§ **WHAT IS BEING ASKED**
Only one span of the listing below should come back. It runs from the line with "Souscrire à une" through the line with "Les avantages concrets", and each of its lines must be reproduced exactly.

§ **DATA SUPPLIED**
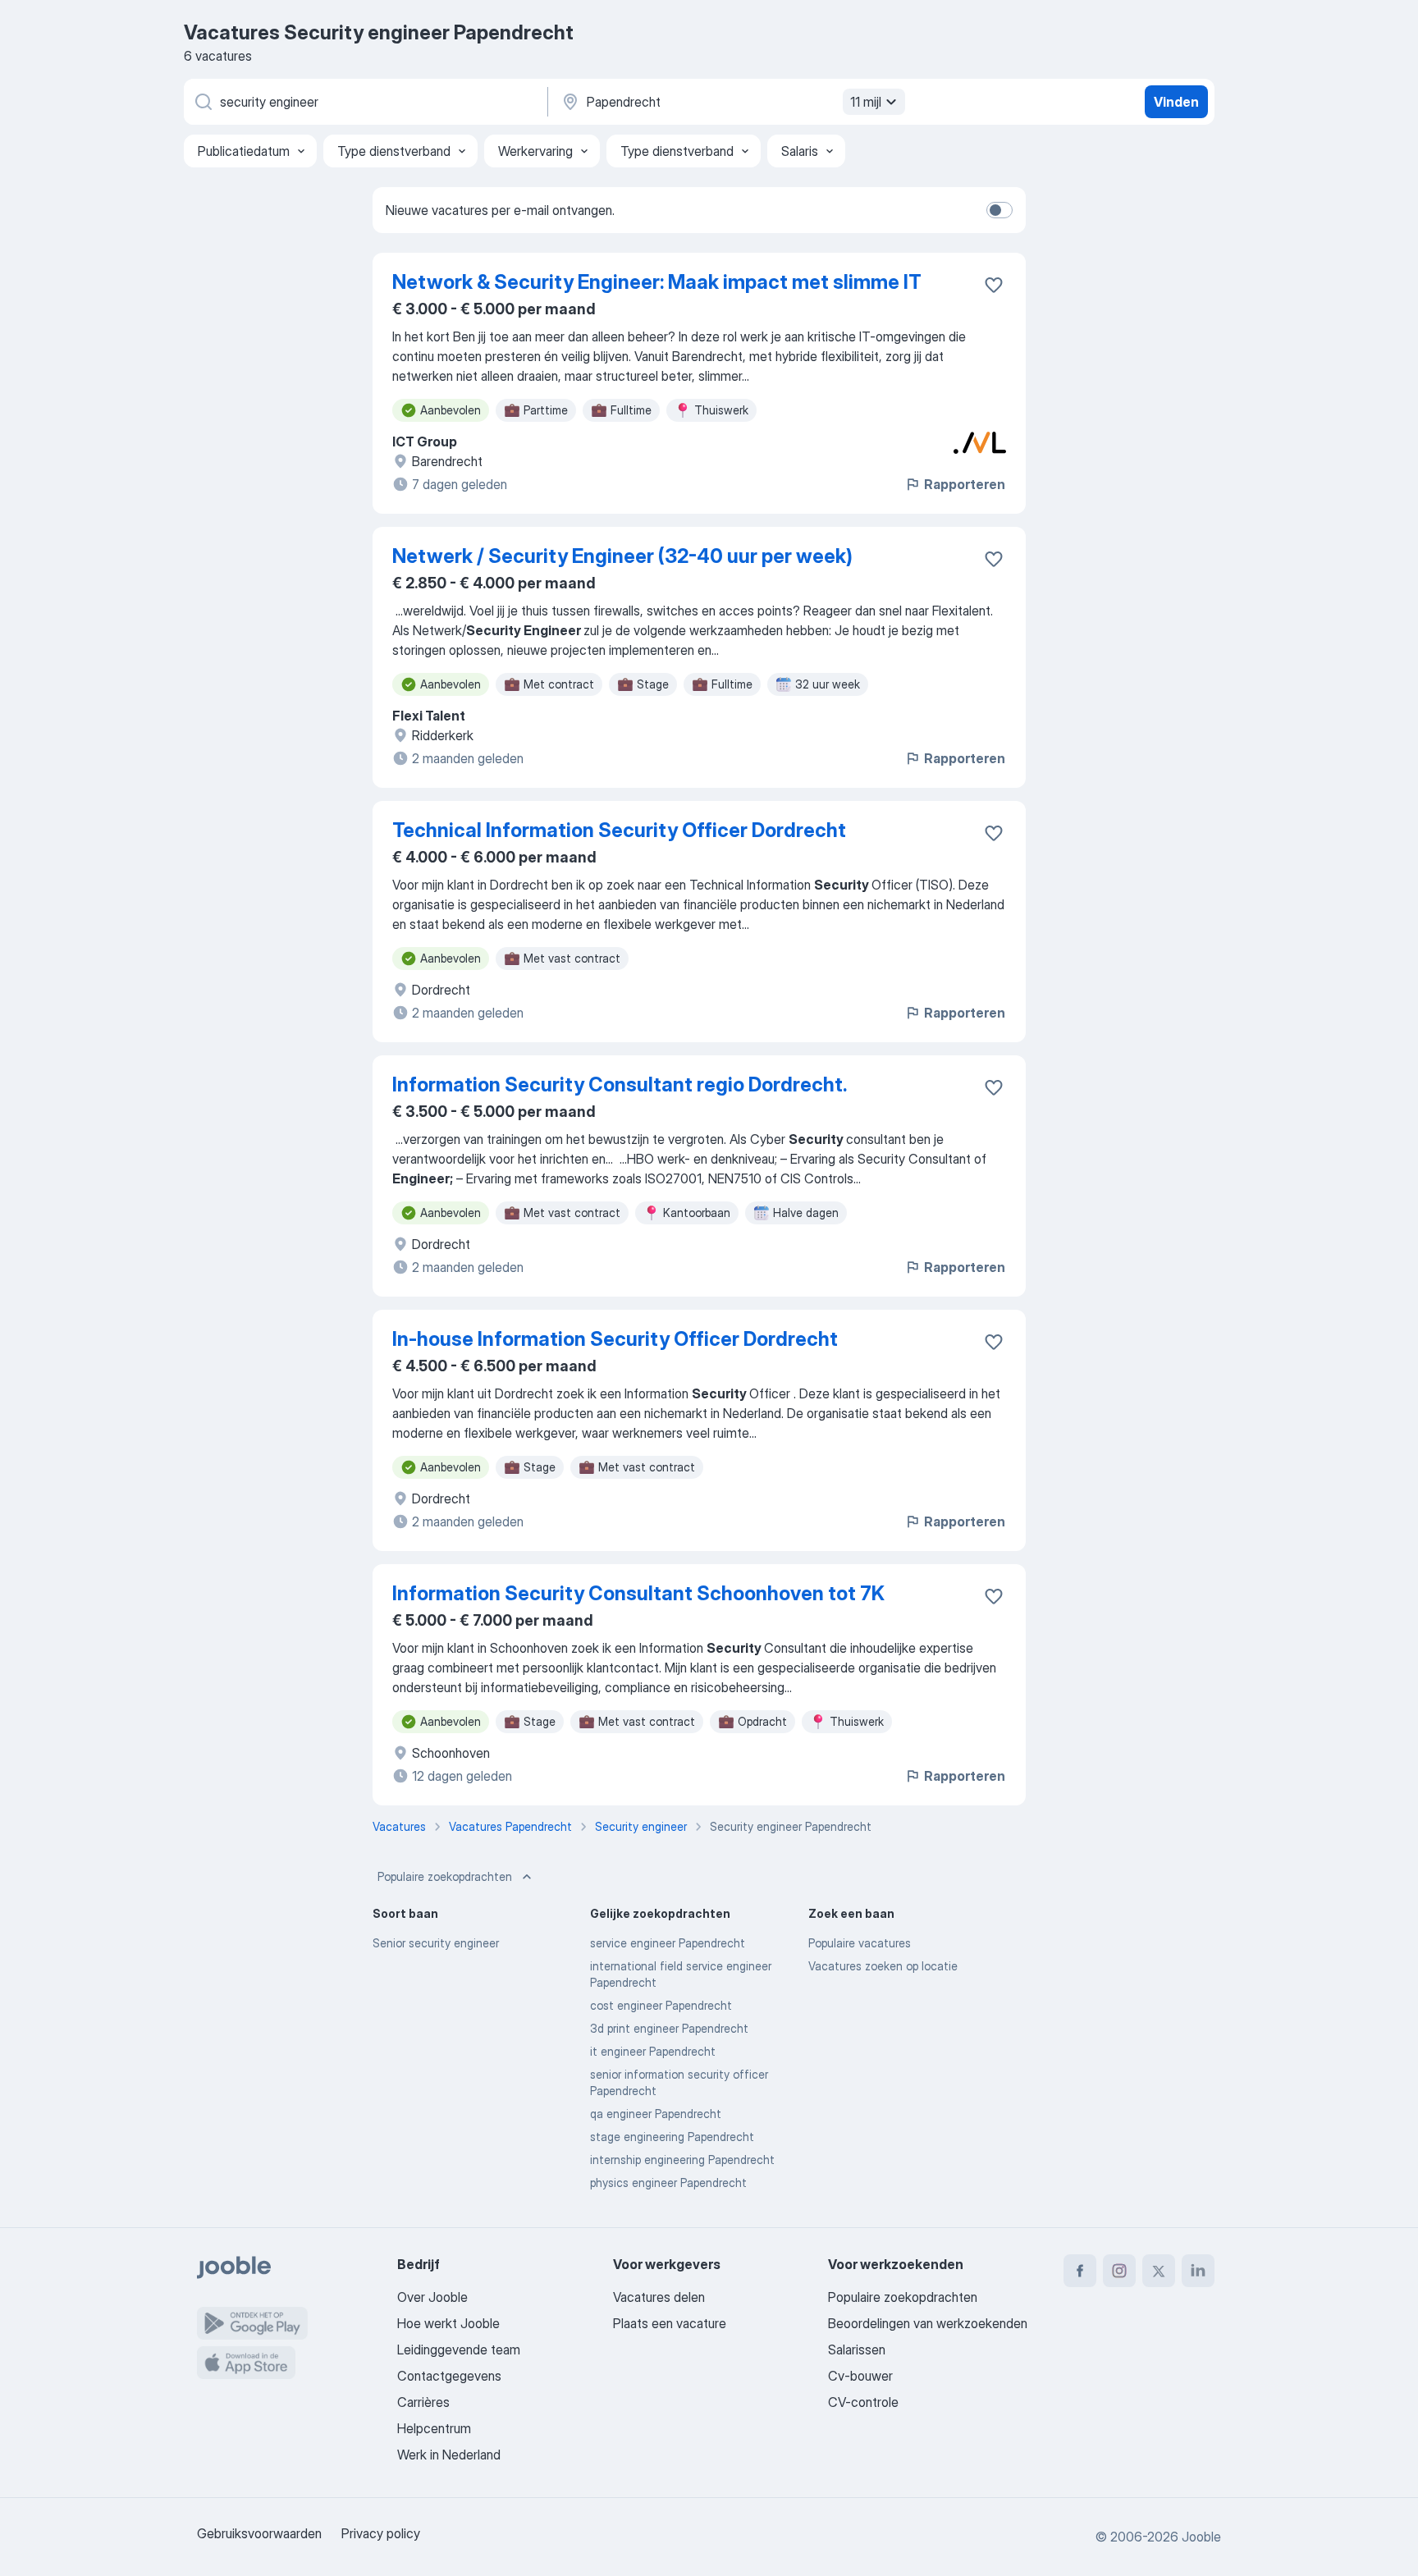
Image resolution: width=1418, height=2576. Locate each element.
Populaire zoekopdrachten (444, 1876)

* * *

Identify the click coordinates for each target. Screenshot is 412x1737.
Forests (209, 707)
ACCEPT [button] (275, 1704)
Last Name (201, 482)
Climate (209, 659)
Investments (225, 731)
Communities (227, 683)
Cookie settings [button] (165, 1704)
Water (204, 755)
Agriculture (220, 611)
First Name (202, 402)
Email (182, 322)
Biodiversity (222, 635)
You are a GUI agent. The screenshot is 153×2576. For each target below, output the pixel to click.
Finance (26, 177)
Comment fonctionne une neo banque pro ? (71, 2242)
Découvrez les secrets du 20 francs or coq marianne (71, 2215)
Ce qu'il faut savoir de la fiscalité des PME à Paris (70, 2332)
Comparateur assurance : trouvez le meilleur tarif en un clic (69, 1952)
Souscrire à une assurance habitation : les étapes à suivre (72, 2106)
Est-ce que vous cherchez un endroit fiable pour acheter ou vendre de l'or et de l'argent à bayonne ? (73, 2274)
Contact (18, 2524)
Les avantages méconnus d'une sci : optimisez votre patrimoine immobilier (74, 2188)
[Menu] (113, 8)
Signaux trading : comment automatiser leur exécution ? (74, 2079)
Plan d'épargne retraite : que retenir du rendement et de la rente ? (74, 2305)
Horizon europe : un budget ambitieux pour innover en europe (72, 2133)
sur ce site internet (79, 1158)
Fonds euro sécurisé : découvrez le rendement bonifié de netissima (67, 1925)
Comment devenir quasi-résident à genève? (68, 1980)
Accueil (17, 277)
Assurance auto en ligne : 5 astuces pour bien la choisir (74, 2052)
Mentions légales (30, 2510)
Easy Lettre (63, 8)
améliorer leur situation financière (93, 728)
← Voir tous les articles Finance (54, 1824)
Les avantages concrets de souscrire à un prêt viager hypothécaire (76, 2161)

§ **FINAL ANSWER**
Souscrire à une assurance habitation : les étapes à suivre (72, 2106)
Est-ce que vous cherchez un endroit fiable pour acheter ou vendre de l'or et de l'argent à bayonne ? (73, 2274)
Contact (18, 2524)
Les avantages méconnus d'une sci : optimisez votre patrimoine immobilier (74, 2188)
[Menu] (113, 8)
Signaux trading : comment automatiser leur exécution ? (74, 2079)
Plan d'épargne retraite : que retenir du rendement et de la rente ? (74, 2305)
Horizon europe : un budget ambitieux pour innover en europe (72, 2133)
sur ce site internet (79, 1158)
Fonds euro sécurisé : découvrez le rendement bonifié de netissima (67, 1925)
Comment devenir quasi-résident à genève? (68, 1980)
Accueil (17, 277)
Assurance auto en ligne : 5 astuces pour bien la choisir (74, 2052)
Mentions légales (30, 2510)
Easy Lettre (63, 8)
améliorer leur situation financière (93, 728)
← Voir tous les articles Finance (54, 1824)
Les avantages concrets de souscrire à un prêt viager hypothécaire (76, 2161)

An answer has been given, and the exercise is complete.